Trecho selecionado —
>>>

22.10.09

24/10 - O Alucinado (Luis Buñuel)

Neste Sábado 24/10 às 19:30hrs
no SESC Cineclube Silenzio
ENTRADA GRATUITA


Francisco mantém uma imagem de homem tranqüilo, conservador e religioso. Durante uma missa, conhece Glória, noiva de um amigo. Em pouco tempo, consegue separá-los e casar-se com a jovem. Depois do casamento, passa a ser um homem paranóico, ciumento e atormentado. Fascinante drama psicológico marcado por crítica feroz à burguesia e ao clericalismo, O Alucinado é considerado pela crítica mundial como uma das obras máximas do mestre Luis Buñuel. Inclusive, o próprio cineasta costumava afirmar que este era um dos seus trabalhos favoritos.
Gênero Arte
Atores Arturo de Cordova, Delia Garces, Luis Beristain, Manuel Donde, Aurora Walker, Carlos M. Baena, Fernando Casanova, Rafael Banquells, Roberto Meyer,
Direção Luis Buñuel,
Idioma Espanhol,
Legendas Português,
Ano de produção 1952
País de produção México,
Duração 90 min.

O ALUCINADO (El/1953)

É junto com "If"... (1968), de Lindsay Anderson, o título de filme mais diminuto da história do cinema, o mesmo, aliás, do livro da escritora espanhola Mercedes Pinto, do qual o filme é adaptado. E o mais bizarro. Como se sabe, "El" corresponde ao nosso "O". "O" o quê? No caso, refere-se ao personagem Francisco Galvan (Arturo de Córdova), e o fato de não haver nenhuma palavra que complete o artigo, como no título em português, oferece ao espectador a oportunidade de situar Francisco em algumas características próprias de um homem mental e psiquicamente enfermo. Não é apenas a questão do ciúme doentio. Na verdade, à medida em que a história se desenvolve, ele vai se desvendando ao espectador como um paranóico, um fetichista, e com uma frequente oscilação de humor no relacionamento com a esposa Gloria (a bonita e fina Delia Garcés), que num piscar de olho pode passar do afeto para a agressividade até física. Além disso, Francisco é vítima de uma idéia fixa, a de recuperar antigos terrenos da família desapropriados.
"O Alucinado" começa numa igreja. É a época da Semana Santa e está sendo realizada a cerimônia de lava-pés. Francisco está entre os homens que auxiliam o padre, colocando a água na bacia. A câmera flagra o olhar atento de Francisco para os pés que são lavados e, em seguida, desloca o seu olhar para os sapatos de Gloria, primeiramente juntos com os de outras mulheres e depois se detendo nos dela.

<<<

Instruções —
(A) No texto sobre O Alucinado, quais adjetivos descrevem Francisco depois do casamento, no parágrafo que começa com "Francisco mantém uma imagem"?
(B) Responda com base no texto sobre O Alucinado:
(i) Em que local e a que horas será a sessão do sábado 24/10?
(ii) De que obra e de qual autora o filme é adaptado?
(iii) Que cerimônia está sendo realizada na igreja no começo do filme?

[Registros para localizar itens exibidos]
>>>

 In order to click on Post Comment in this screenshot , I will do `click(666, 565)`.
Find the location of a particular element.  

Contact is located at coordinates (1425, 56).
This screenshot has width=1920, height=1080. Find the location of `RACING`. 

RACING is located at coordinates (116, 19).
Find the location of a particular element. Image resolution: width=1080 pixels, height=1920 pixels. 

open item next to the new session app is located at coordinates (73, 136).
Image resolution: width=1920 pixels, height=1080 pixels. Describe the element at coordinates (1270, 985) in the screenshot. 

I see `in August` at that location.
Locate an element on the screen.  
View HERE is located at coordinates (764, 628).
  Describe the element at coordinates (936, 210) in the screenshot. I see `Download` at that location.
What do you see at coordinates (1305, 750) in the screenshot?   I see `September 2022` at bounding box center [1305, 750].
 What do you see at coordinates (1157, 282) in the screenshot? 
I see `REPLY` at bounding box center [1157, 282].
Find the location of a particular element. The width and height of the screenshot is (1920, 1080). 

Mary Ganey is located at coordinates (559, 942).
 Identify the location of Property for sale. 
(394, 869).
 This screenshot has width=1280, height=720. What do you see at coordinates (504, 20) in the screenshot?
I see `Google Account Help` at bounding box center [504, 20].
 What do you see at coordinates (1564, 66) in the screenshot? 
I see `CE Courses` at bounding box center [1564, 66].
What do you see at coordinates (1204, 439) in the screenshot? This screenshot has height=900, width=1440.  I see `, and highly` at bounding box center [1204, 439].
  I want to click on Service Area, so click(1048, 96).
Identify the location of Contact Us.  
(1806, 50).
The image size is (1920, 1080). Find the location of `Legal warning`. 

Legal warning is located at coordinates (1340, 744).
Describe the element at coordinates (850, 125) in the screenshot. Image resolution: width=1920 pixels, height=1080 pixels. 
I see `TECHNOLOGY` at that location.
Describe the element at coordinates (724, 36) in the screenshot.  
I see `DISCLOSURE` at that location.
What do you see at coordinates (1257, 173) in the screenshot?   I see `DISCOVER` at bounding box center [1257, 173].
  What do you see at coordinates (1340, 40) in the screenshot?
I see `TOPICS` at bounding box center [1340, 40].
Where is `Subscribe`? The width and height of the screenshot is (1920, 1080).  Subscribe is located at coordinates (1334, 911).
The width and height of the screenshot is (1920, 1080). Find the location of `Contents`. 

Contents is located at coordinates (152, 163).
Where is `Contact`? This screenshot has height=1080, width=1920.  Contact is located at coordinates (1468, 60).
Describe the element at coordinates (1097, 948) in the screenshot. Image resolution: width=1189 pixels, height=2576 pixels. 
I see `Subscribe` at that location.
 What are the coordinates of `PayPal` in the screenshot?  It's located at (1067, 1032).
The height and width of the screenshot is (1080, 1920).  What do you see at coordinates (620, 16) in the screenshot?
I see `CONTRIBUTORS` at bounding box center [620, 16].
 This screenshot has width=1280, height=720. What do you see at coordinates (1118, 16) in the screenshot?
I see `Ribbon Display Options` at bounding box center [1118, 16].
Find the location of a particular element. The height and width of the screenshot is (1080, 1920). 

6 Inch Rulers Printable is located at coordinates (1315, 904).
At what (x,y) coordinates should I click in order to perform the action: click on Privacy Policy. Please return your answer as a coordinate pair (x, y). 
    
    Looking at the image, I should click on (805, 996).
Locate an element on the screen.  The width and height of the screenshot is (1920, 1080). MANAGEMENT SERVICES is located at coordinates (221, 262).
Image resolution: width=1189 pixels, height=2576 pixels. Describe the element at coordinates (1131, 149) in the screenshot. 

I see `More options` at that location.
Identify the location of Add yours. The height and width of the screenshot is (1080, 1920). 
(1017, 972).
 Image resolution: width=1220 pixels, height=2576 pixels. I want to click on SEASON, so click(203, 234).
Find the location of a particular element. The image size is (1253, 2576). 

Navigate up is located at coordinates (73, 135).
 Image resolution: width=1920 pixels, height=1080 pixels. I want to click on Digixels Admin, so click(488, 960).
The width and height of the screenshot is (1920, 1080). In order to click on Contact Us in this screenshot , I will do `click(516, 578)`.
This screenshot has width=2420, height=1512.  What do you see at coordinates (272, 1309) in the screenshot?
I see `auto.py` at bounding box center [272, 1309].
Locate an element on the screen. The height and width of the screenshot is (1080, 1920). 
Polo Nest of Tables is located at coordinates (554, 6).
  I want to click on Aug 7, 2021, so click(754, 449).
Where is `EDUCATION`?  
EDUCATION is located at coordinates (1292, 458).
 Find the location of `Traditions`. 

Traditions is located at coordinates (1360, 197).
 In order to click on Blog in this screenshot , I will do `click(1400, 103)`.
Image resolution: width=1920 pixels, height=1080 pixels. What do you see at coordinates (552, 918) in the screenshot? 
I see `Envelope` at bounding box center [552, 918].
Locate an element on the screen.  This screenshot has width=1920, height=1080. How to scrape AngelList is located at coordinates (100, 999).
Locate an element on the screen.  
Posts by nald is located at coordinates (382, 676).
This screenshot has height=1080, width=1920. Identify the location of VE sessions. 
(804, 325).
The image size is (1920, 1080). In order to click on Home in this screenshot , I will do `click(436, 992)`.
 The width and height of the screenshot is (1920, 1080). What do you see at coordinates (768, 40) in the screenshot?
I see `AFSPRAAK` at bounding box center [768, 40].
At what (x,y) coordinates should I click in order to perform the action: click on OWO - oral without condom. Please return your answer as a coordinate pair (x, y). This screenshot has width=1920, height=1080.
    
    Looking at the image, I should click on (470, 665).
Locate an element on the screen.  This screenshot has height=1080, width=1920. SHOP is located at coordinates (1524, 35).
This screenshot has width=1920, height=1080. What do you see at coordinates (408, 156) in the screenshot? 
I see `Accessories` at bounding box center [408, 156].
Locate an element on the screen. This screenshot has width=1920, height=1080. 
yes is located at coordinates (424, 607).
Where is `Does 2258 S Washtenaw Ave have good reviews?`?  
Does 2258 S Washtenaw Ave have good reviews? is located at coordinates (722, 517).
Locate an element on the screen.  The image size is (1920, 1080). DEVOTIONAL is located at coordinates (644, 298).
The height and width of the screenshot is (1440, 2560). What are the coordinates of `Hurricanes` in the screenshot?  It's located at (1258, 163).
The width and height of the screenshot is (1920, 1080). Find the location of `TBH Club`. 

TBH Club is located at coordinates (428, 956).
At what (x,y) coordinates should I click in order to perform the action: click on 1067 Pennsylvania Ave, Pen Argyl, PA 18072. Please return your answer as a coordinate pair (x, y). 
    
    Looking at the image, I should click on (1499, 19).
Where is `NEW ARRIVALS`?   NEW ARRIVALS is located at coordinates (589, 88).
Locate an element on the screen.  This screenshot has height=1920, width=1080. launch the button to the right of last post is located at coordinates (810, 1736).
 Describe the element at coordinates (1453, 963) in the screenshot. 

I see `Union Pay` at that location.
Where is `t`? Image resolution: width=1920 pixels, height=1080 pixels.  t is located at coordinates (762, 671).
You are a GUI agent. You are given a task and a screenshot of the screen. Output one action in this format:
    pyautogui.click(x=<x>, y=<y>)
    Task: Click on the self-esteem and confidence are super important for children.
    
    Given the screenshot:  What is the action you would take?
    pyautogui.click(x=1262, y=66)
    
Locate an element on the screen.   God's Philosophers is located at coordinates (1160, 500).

<<<

Respostas por tarefa —
(A) Paranóico, ciumento e atormentado.

(B)
(i) No SESC Cineclube Silenzio, às 19:30.
(ii) De um livro da escritora espanhola Mercedes Pinto.
(iii) A cerimônia de lava-pés, na Semana Santa.